Further down in the article it compares COVID-19 to the “normal” flu. The following are just bullet points from the article.

• Both seasonal flu viruses (which include influenza A and influenza B viruses) and COVID-19 are contagious viruses that cause respiratory illness.

• Typical flu symptoms include fever, cough, sore throat, muscle aches, headaches, runny or stuffy nose, fatigue and, sometimes, vomiting and diarrhea, according to the CDC. Flu symptoms often come on suddenly. Most people who get the flu will recover in less than two weeks. But in some people, the flu causes complications, including pneumonia. So far this flu season, about 1% of people in the United States have developed symptoms severe enough to be hospitalized, which is similar to the rate last season, according to data from the CDC.

• With COVID-19, doctors are still trying to understand the full picture of disease symptoms and severity. Reported symptoms in patients have varied from mild to severe, and can include fever, cough and shortness of breath, according to the CDC.

• A recent study, considered the largest on COVID-19 cases to date, researchers from the Chinese Center for Disease Control and Protection, analyzed 44,672 confirmed cases in China between Dec. 31, 2019 and Feb. 11, 2020. Of those cases, 80.9% were considered mild, 13.8% severe, and 4.7% critical.

• The death rate from seasonal flu is typically around 0.1% in the U.S., according to The New York Times. The death rate for COVID-19 appears to be higher than that of the flu, but appears to vary by location and an individual’s age, among other factors. Though the death rate for COVID-19 is unclear, most research suggests it is higher than that of the seasonal flu.

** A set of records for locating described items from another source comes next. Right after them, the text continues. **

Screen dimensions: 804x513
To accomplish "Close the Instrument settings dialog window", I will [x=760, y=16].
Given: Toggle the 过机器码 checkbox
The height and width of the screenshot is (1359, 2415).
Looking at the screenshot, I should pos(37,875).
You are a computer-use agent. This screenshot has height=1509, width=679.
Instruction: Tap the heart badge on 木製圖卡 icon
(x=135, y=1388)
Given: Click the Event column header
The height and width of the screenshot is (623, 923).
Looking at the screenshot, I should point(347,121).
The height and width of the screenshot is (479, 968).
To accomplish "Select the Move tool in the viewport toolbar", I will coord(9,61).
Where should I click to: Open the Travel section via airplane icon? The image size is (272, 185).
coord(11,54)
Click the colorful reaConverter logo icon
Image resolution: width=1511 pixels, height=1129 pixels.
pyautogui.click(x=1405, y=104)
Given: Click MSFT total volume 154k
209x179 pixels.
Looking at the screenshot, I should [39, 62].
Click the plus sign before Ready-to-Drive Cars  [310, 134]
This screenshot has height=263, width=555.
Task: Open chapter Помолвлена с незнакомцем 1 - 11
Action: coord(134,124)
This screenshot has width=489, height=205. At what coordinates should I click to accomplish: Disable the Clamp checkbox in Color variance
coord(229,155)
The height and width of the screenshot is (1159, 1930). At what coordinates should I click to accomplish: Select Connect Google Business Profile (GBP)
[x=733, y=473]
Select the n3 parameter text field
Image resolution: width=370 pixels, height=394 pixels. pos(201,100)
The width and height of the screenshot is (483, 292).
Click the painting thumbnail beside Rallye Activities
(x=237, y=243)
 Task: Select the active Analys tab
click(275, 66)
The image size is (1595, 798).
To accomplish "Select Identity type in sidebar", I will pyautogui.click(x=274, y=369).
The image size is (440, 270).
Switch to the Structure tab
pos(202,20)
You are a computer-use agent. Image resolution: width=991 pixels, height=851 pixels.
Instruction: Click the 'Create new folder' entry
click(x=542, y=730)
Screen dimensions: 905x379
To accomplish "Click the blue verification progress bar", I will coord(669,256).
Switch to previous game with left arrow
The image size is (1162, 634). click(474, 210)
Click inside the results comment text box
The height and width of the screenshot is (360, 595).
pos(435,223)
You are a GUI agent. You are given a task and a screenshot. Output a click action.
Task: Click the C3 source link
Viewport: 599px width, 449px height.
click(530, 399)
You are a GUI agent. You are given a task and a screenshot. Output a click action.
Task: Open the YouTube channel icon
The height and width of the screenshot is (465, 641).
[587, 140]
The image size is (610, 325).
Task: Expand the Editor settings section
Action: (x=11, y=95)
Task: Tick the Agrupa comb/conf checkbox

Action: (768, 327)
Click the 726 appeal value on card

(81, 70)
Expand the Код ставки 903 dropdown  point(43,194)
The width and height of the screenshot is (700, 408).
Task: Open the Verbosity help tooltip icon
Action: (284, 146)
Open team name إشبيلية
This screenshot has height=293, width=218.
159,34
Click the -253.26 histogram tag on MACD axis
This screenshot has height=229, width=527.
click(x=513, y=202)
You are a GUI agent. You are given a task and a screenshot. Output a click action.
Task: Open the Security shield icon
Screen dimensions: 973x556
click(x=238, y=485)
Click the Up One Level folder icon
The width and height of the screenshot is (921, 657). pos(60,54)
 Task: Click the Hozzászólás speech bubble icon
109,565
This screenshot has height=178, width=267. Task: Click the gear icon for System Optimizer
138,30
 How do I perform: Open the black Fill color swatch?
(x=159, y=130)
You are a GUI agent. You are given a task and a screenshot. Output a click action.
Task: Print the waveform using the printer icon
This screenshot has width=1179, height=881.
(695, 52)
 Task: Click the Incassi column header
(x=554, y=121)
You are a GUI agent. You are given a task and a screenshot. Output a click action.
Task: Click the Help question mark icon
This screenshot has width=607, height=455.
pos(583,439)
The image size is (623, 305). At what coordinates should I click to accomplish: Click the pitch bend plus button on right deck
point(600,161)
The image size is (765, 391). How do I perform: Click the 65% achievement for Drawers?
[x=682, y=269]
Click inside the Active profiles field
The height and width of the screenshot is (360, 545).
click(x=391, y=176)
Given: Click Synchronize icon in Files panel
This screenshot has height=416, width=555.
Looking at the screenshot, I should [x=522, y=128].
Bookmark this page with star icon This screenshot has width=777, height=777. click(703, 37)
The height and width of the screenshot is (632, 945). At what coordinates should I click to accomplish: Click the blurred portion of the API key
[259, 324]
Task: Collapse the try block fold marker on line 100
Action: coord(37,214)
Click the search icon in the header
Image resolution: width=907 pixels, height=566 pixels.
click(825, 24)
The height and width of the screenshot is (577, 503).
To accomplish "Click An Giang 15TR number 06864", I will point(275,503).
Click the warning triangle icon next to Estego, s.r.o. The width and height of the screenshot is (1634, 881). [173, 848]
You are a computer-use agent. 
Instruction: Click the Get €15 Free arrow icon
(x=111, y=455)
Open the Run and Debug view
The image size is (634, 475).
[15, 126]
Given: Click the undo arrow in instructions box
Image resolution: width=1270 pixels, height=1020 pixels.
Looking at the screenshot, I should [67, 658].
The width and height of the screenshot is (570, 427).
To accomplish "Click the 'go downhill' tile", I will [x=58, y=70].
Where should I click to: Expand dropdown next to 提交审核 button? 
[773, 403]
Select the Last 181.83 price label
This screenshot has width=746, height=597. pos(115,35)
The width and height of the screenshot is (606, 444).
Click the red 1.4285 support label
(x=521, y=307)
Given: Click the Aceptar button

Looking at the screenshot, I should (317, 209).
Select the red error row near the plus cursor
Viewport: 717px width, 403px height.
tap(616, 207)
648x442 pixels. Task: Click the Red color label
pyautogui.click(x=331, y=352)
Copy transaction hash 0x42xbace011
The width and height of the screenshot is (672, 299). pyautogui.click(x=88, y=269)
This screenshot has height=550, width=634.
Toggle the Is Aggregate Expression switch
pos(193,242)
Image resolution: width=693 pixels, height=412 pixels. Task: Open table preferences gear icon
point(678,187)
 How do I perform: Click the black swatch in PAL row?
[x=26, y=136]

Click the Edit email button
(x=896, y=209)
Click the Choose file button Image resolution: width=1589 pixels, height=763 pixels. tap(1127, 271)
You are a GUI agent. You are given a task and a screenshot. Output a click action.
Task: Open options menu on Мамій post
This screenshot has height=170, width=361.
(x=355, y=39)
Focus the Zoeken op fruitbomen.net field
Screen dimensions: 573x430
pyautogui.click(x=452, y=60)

• The measure scientists use to determine how easily a virus spreads is known as the “basic reproduction number,” or R0 (pronounced R-nought). This is an estimate of the average number of people who catch the virus from a single infected person, Live Science previously reported. The flu has an R0 value of about 1.3, according to The New York Times. Researchers are still working to determine the R0 for COVID-19. Preliminary studies have estimated an R0 value for the new coronavirus to be between 2 and 3.

• It’s important to note that seasonal flu, which causes outbreaks every year, should not be confused with pandemic flu, or a global outbreak of a new flu virus that is very different from the strains that typically circulate. This happened in 2009 with the swine flu pandemic, which is estimated to have killed between 151,000 and 575,000 people worldwide, according to the CDC. There is no flu pandemic happening currently.

• Unlike seasonal flu, there is no vaccine for COVID-19.


In general, the CDC recommends the following to prevent the spread of respiratory viruses, which include both coronaviruses and flu viruses:

• Wash your hands often with soap and water for at least 20 seconds

• Avoid touching your eyes, nose and mouth with unwashed hands

• Avoid close contact with people who are sick

• Stay home when you are sick

• Clean and disinfect frequently touched objects and surfaces.

Of course, if one is elderly, or has underlying medical conditions, he or she should be extra cautious.

My plan is to keep living life to the fullest and use common sense … sort of like the way I was raised. The one thing I haven’t done, and won’t do until this stuff passes, is book our annual anniversary cruise.

But to be honest, the reason I’m holding off booking the cruise is not the fear of getting sick. The reason is I can’t afford to be away from the office three or four weeks because someone nabs the coronavirus and we’re forced into quarantine in a floating petri dish.